What you should do>
Quote the entries word for word. Omit the pictures.

Data supplied Block Start

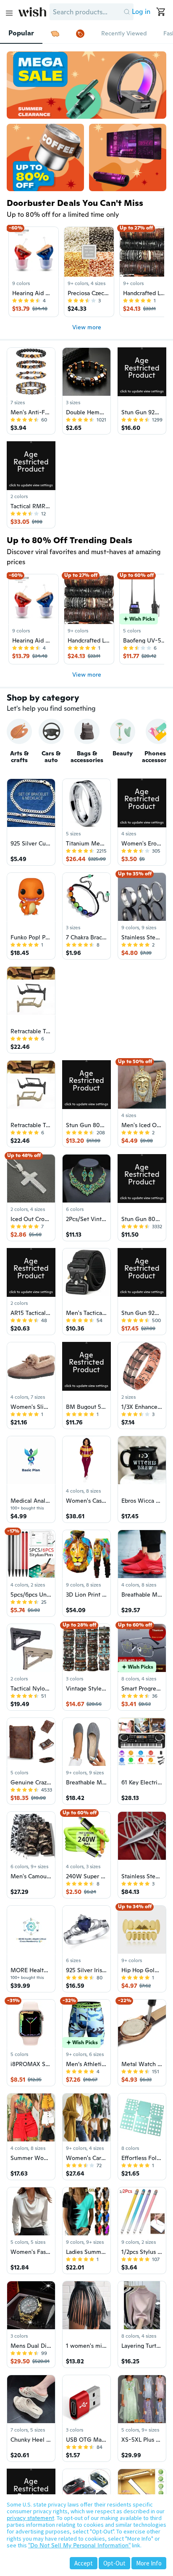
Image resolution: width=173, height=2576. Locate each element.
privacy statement (30, 2518)
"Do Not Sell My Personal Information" (79, 2545)
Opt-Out (114, 2563)
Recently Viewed (124, 33)
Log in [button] (141, 11)
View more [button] (86, 327)
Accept (83, 2563)
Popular (21, 33)
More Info (149, 2563)
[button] (127, 11)
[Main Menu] (9, 13)
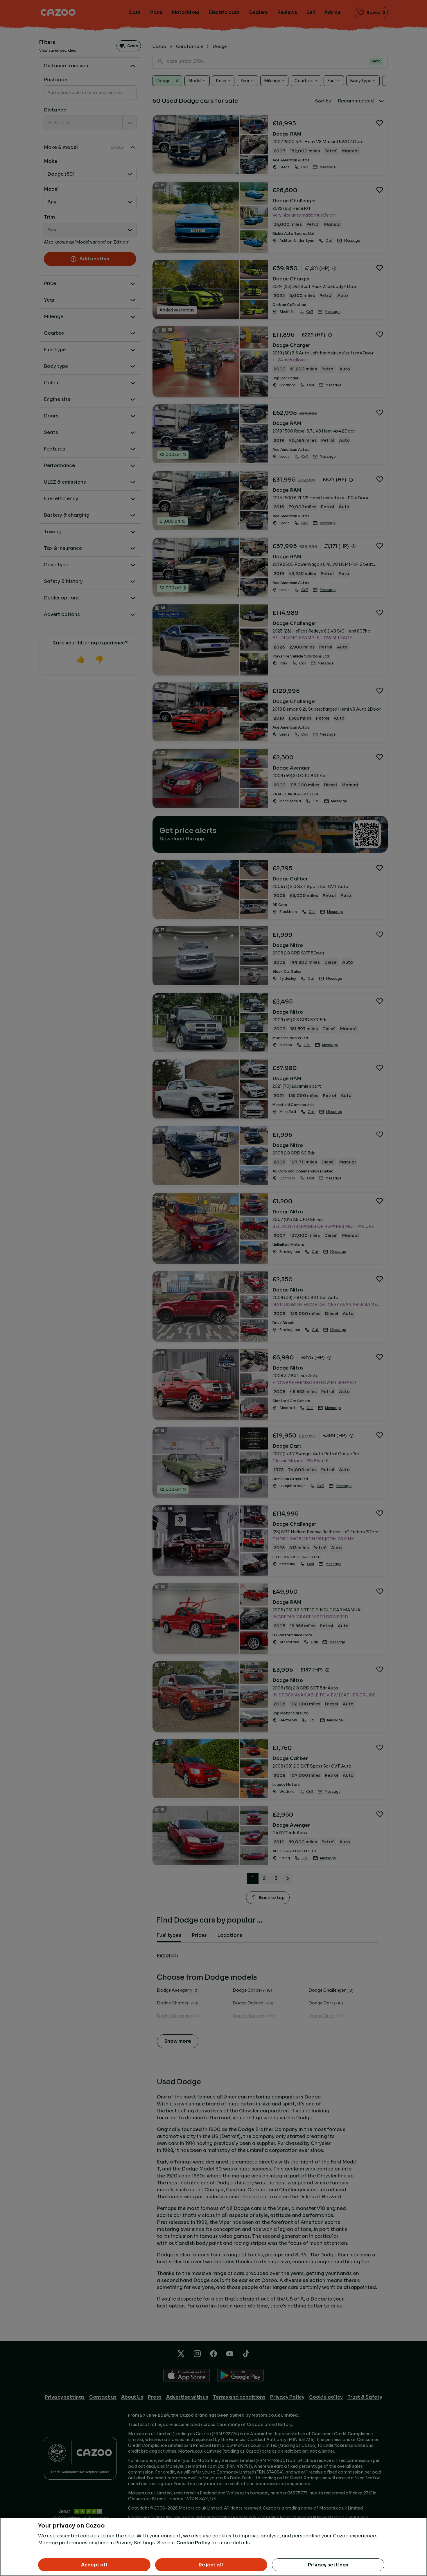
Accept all (94, 2565)
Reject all (211, 2565)
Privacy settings (328, 2565)
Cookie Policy (193, 2543)
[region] (213, 2547)
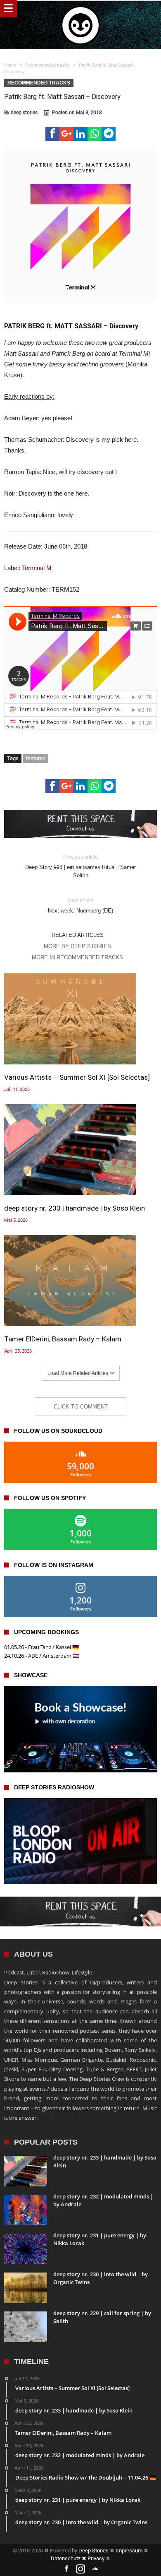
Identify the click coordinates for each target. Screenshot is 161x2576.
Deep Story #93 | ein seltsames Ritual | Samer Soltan (80, 866)
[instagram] (80, 2569)
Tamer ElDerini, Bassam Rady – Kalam (62, 1339)
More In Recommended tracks (77, 957)
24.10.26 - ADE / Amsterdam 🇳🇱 (41, 1655)
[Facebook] (66, 2569)
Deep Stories (93, 2550)
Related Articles (78, 935)
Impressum (129, 2550)
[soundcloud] (95, 2569)
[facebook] (52, 134)
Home (10, 65)
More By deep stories (77, 946)
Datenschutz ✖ (69, 2558)
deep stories (24, 113)
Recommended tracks (47, 65)
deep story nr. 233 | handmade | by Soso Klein (74, 1208)
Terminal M (37, 567)
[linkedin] (80, 134)
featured (35, 758)
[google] (66, 134)
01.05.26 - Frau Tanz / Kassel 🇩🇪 (41, 1647)
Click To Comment (81, 1407)
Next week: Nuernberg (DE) (80, 906)
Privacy (96, 2558)
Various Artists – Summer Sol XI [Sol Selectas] (77, 1077)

Data supplied Block End

Written answer>
Image resolution: width=173, height=2576. Locate each element.
privacy statement (30, 2518)
"Do Not Sell My Personal Information" (79, 2545)
Opt-Out (114, 2563)
Recently Viewed (124, 33)
Log in [button] (141, 11)
View more [button] (86, 327)
Accept (83, 2563)
Popular (21, 33)
More Info (149, 2563)
[button] (127, 11)
[Main Menu] (9, 13)
Accept all (94, 2565)
Reject all (211, 2565)
Privacy settings (328, 2565)
Cookie Policy (193, 2543)
[region] (213, 2547)
Identify the click coordinates for each target. Screenshot is 161x2576.
Deep Story #93 | ein seltsames Ritual | Samer Soltan (80, 866)
[instagram] (80, 2569)
Tamer ElDerini, Bassam Rady – Kalam (62, 1339)
More In Recommended tracks (77, 957)
24.10.26 - ADE / Amsterdam 🇳🇱 (41, 1655)
[Facebook] (66, 2569)
Deep Stories (93, 2550)
Related Articles (78, 935)
Impressum (129, 2550)
[soundcloud] (95, 2569)
[facebook] (52, 134)
Home (10, 65)
More By deep stories (77, 946)
Datenschutz ✖ (69, 2558)
deep stories (24, 113)
Recommended tracks (47, 65)
deep story nr. 233 | handmade | by Soso Klein (74, 1208)
Terminal M (37, 567)
[linkedin] (80, 134)
featured (35, 758)
[google] (66, 134)
01.05.26 - Frau Tanz / Kassel 🇩🇪 (41, 1647)
Click To Comment (81, 1407)
Next week: Nuernberg (DE) (80, 906)
Privacy (96, 2558)
Various Artists – Summer Sol XI [Sol Selectas] (77, 1077)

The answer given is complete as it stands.